My purpose in speaking though regards my observations about the recent power outages and how they affect Austin going forward. Please refer to the chart in the back-up material on page 9. It shows Austin Energy power generation by fuel during the outage.
I have asked for more specific information by power plant as opposed to power source. But since the utility has a habit of spiking my requests, I am not sure that I will get this information in a timely or graceful manner.
This chart is instructive about what is stated and not stated. It does not show what the power use should have been if electricity were not curtailed. It does not show which units were down for maintenance or lack of winterization. Still, given that most of the power came from dispatchable sources and not renewables, it prompts enough caution in me to suggest that until more is known, the planned retirements of Decker gas plant and Fayette coal plant be temporarily deferred.

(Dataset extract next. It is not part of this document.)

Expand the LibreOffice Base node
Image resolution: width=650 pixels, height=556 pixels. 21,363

Had this disaster occurred two years from now after these plants are scheduled for retirement, Austin would be in a precarious economic position, and the public would be blaming the people who shut these plants down.

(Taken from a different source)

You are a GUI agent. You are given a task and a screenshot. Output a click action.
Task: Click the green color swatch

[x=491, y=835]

This speaks to the subject that I have repeatedly stated over the last 7 years. We have no dispatchable power that is renewable. This leads to my second point. Austin Energy, along with other utilities, cities, and non-profits in Texas, needs to start investing in the development of dispatchable renewable energy.
Austin Energy is vehemently opposed to this. Two of its executives have told me to my face that it is not the utility’s place to develop technology. I disagree strongly.
If you want a grid that is free of dirty fossil and fissile power, you are going to need dispatchable alternatives, and the utility will need to take a very active and aggressive role.